[mythtv-users] low-cost low-grief remote

jedi at mishnet.org jedi at mishnet.org
Tue Mar 27 20:25:47 UTC 2007

> On Tuesday 27 March 2007 15:17, jedi at mishnet.org wrote:
>>     The only real "shenanigan" is the relatively crude daemon
>> associated with lirc. Everything else is stuff that you really
>> can't get away from. You're going to need device drivers, a
>> layer to map what's on the remotes and another layer to map to
>> what exposed functions in the apps.
> This is mostly true, but misleading. MythTV responds to keyboard input
> with no
> special configuration. Thus, if you're using an IR keyboard (or a remote
> configured to emulate an IR keyboard) and its receiver, MythTV will just

...except remotes don't quite operate the same way as keyboards.

In your rush to treat the two as the same, you're neglecting this.

> plain work with no special Linux or MythTV configuration required. That
> said,
> MythTV does rely on device drivers for the keyboard, but the Linux
> keyboard
> device drivers are so universal that most people can just plain ignore
> them.
> The two mapping layers you mention are configured in your distribution's
> setup process and by MythTV defaults (or by your tweaks to them). You

Which distribution would that be?

Although you bring up a nice point.

As long as the distributors handle the details, it doesn't really
matter much what the guts are. The lirc daemon and drivers and
button mappers will be handled transparently.

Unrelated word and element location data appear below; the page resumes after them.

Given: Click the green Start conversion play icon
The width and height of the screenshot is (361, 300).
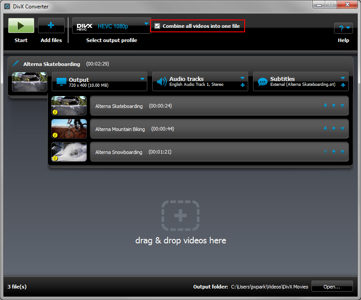Looking at the screenshot, I should tap(21, 25).
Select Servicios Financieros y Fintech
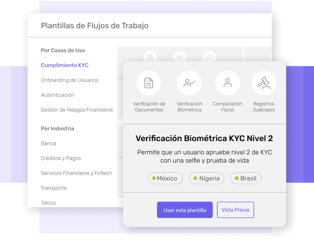The image size is (314, 241). click(x=76, y=173)
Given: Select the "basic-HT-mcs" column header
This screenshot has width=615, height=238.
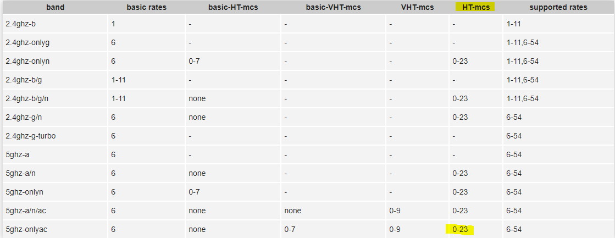Looking at the screenshot, I should (x=233, y=7).
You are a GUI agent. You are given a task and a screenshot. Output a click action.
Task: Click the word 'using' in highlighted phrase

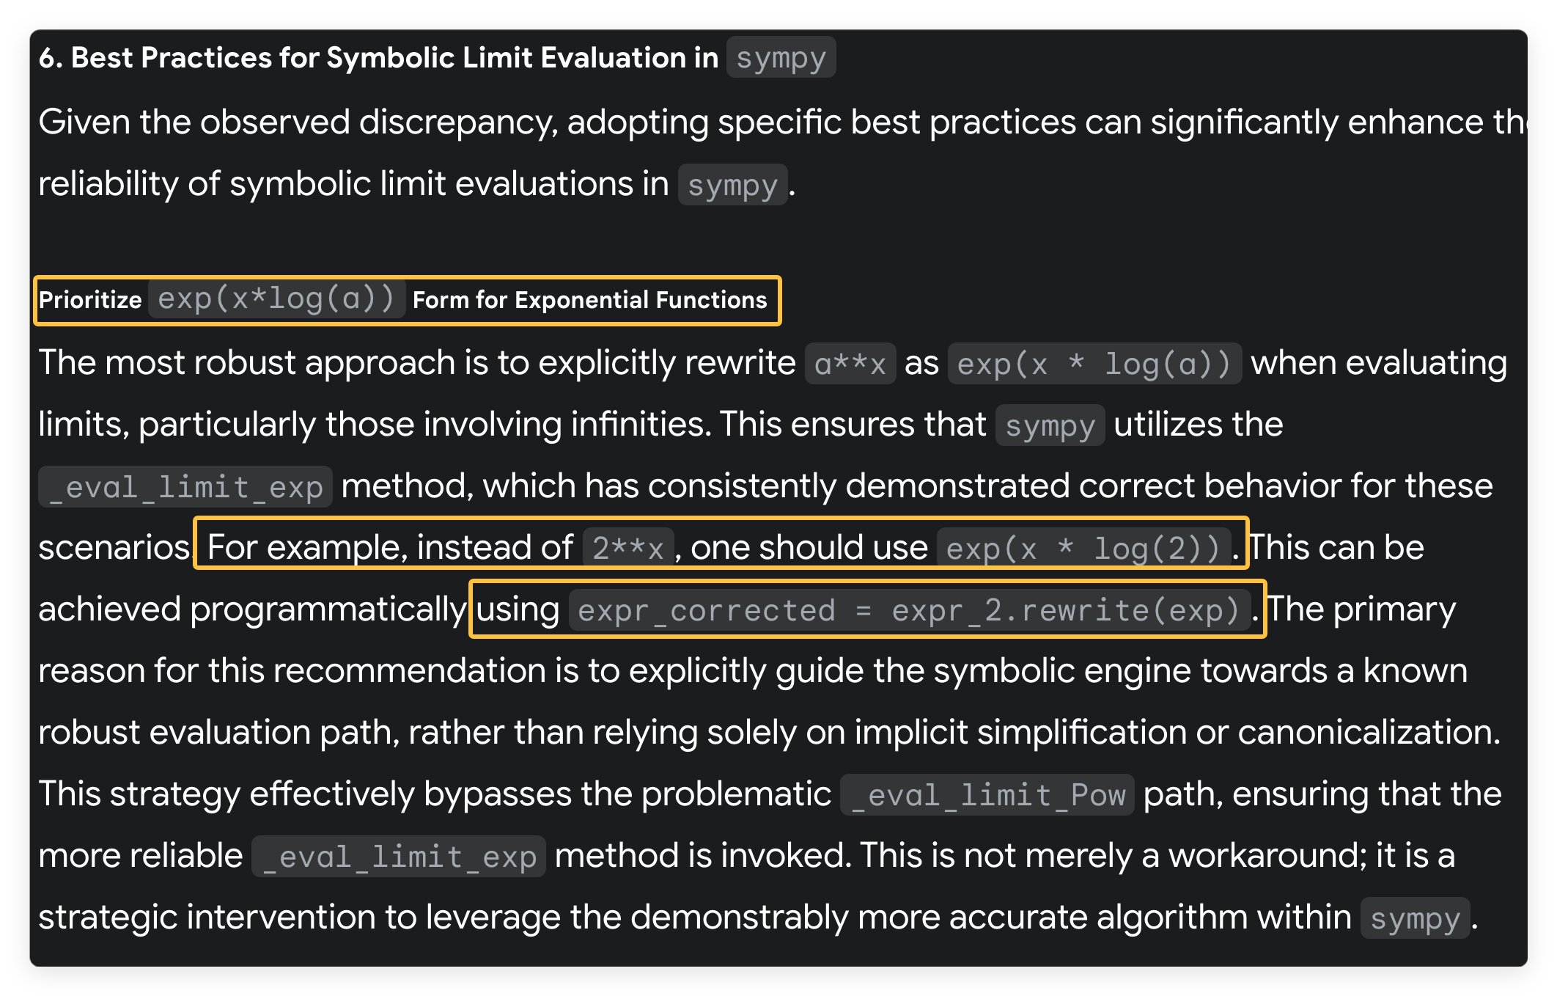(518, 609)
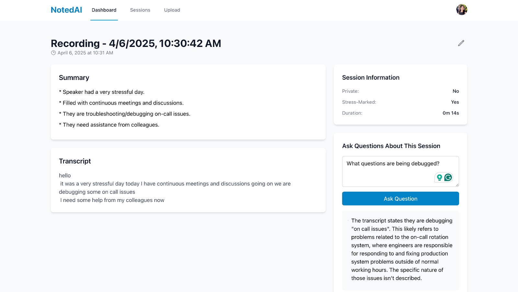Click the Grammarly lightbulb suggestion icon
The height and width of the screenshot is (292, 518).
[439, 177]
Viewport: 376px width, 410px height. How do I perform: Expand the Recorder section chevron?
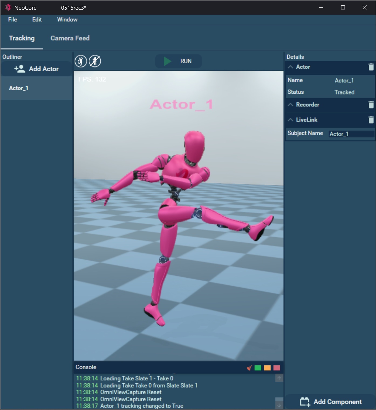click(x=290, y=105)
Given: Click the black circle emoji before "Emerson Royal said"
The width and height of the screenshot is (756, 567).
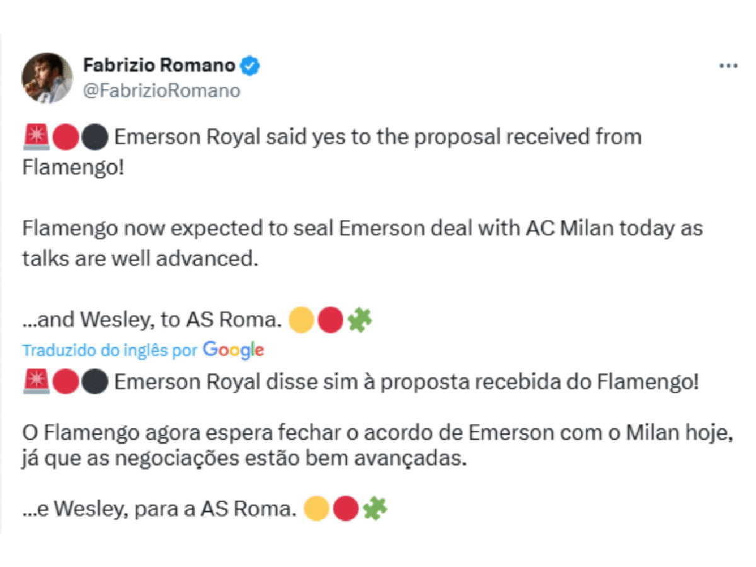Looking at the screenshot, I should click(95, 137).
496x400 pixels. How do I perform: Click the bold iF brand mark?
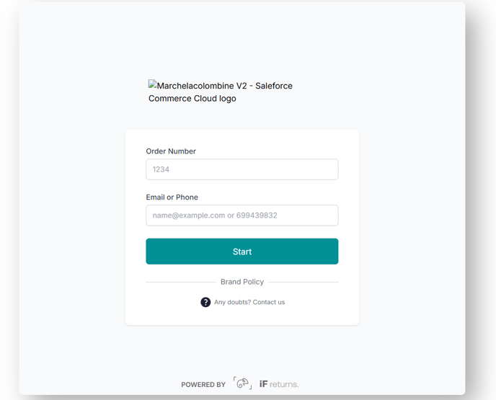click(264, 384)
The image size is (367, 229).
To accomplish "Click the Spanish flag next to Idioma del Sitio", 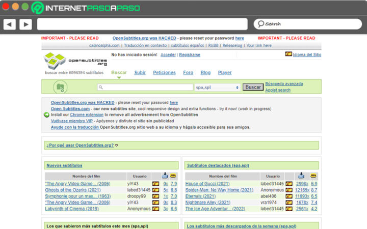I will (289, 54).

The problem now isn't so much that lirc is good or bad but that
it isn't integrated with the kernel or most distributions.

> probably want a keyboard working on your MythTV box, whether or not you
> use
> an IR keyboard, so so all of this pretty much has to be configured,
> whether
> or not you use LIRC. In sum, compared to using a keyboard for MythTV
> control
> (wireless or not), using LIRC adds complexity.

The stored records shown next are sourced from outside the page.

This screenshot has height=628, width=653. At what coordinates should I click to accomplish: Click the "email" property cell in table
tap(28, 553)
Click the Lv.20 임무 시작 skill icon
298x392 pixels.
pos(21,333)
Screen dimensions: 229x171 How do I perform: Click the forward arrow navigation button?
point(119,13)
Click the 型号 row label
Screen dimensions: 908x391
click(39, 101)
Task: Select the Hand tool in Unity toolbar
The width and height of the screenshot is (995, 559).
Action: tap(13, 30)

It also adds flexibility. Treating the input as more than just
a naeively configured keyboard is rather useful, especially in
a device targeted towards consumer users.

> As a practical matter, if you want to use a remote with a wireless
> keyboard
> configuration, you shift much of the remote setup task from LIRC to your

That would be a case of intentionally making things difficult for
yourself when you really don't have to.

> remote, which has to be flexible enough to send the same IR codes as your
> IR
> keyboard. Not all remotes -- even "universal" remotes -- can do this.
> Thus,
> your overall configuration task might not be any easier if you go this
> route
> vs. using LIRC; however, it's not a Linux or MythTV configuration task,
> unless you need to change MythTV keybindings to avoid multi-stroke
> mappings
> (Ctrl+keystroke, etc.). I had to change about three or four for the
> functions
> I wanted, IIRC.
> Of course, if you move into other non-LIRC realms, such as a remote with a
> matching USB receiver that's recognized as a USB HID device, you're likely
> to
> add complexity. I'm unfamiliar with such devices (I don't even know if any
> exist), so I can't comment on them in any detail.